Od kupna tj. od listopada zeszlego roku mialem problemy z wylaczajacym sie turbo.
Silnik odpalal prawidlowo, mial moc, po nagrzaniu silnika (przejechaniu kilku km), wylaczeniu silnika i probie nastepnego wlaczenia pokazywala sie kontrolka silnika i samochod nie mial mocy. Czasem bylo to chwilowe, czasem pomagalo zgaszenie silnika i odpalenie jeszcze raz i moc powracala (turbo sie wylaczalo).
Jak jezdzilem tylko do pracy i spowrotem na zimnym silniku przez przypuscmy tydzien- nie bylo problemow - moc byla non stop i kontrolka silnka jak nawet byla to znikala (kilkukrotne odpalenie i nieodnotowanie bledow przez komputer wylacza kontolke badajze - tak slyszalem)
po podlaczeniu pod komputer wyszedl jeden blad- nastawnik turbo - za duza wartosc pradu, lub za mala (nie pamietam dokladnie- musialbym jeszcze raz podlaczyc), czyli samochod odlaczal to urzadzenie ktore steruje turbo.

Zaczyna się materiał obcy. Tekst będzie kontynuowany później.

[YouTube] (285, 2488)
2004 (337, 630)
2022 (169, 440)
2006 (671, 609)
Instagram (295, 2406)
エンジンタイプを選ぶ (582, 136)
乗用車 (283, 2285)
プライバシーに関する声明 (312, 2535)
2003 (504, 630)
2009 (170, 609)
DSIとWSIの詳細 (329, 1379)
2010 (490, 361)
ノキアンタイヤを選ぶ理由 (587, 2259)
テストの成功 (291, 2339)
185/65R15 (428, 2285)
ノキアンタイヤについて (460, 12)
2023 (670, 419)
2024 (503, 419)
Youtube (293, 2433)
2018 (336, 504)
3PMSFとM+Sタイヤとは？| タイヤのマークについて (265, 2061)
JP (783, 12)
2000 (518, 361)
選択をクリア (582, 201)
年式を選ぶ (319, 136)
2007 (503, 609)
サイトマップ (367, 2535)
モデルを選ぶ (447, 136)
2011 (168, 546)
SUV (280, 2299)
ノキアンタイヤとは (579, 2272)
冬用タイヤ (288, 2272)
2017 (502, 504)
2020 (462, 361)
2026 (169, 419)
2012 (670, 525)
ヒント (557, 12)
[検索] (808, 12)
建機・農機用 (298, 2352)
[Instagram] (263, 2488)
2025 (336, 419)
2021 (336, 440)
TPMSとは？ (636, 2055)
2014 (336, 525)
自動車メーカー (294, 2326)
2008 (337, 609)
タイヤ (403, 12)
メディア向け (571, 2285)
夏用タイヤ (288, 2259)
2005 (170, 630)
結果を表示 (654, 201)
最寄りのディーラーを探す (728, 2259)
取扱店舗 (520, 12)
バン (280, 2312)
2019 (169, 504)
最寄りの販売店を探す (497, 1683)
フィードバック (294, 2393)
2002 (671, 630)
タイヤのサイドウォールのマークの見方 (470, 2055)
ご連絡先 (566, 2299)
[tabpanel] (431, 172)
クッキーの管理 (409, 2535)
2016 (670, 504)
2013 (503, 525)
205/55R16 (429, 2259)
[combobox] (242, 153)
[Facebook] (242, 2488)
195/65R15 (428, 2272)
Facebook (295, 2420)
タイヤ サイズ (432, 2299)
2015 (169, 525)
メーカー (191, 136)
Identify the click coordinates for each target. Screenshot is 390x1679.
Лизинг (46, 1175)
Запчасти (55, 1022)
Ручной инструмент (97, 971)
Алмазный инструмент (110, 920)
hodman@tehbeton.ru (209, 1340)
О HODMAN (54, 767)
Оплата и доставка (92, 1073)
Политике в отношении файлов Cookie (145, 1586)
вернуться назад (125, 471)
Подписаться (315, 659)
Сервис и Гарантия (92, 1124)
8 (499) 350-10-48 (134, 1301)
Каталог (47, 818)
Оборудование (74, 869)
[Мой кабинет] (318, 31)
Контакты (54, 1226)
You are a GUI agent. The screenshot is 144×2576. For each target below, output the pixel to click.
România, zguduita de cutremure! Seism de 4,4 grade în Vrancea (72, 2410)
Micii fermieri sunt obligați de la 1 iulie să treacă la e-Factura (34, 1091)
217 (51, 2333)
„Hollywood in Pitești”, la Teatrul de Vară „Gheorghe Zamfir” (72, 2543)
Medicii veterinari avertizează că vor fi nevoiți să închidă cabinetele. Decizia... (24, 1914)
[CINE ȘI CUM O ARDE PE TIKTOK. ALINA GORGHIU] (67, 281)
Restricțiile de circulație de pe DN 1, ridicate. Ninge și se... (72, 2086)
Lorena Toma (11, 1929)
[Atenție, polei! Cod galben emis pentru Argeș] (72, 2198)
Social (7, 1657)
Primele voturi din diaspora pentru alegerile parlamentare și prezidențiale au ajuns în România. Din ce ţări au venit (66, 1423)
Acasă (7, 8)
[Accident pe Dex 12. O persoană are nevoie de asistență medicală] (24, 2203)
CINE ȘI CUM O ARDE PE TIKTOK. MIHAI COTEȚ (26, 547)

Podjechalem do znajomego mechanika sprawdzic czy dobrze jest ustawione to urzadzenie wzgledem turbo. Podlaczyl i wyszlo ze za duzy prad dochodzil przy minimalnym wychyleniu i dodatkowo zle bylo ustawione.) Ustawilismy poprawnie i samochod jezdzil przez 4 dni bez problemu.
Pozniej znow zaczely sie problemy - zaczal wyskaiwac ten sam blad + dolaczyl blad (turbocharger boost pressure is to low czy jakos tak) - wychodzilo ze nastawnik turbo juz calkiem wyzional ducha i czeka mnie grubsza naprawa.
Umowilem sie z mechanikiem- rozebralismy turbo- wyjelismy na stol- masakra, kierownice zapieczone- nie dziwne- samochod ma prawie 300 tys km przebiegu.
A wiec wymienilem turbo na nowe regenerowane razem z nowym nastawnikiem z roczna gwarancja i nielimitowanym przebiegiem.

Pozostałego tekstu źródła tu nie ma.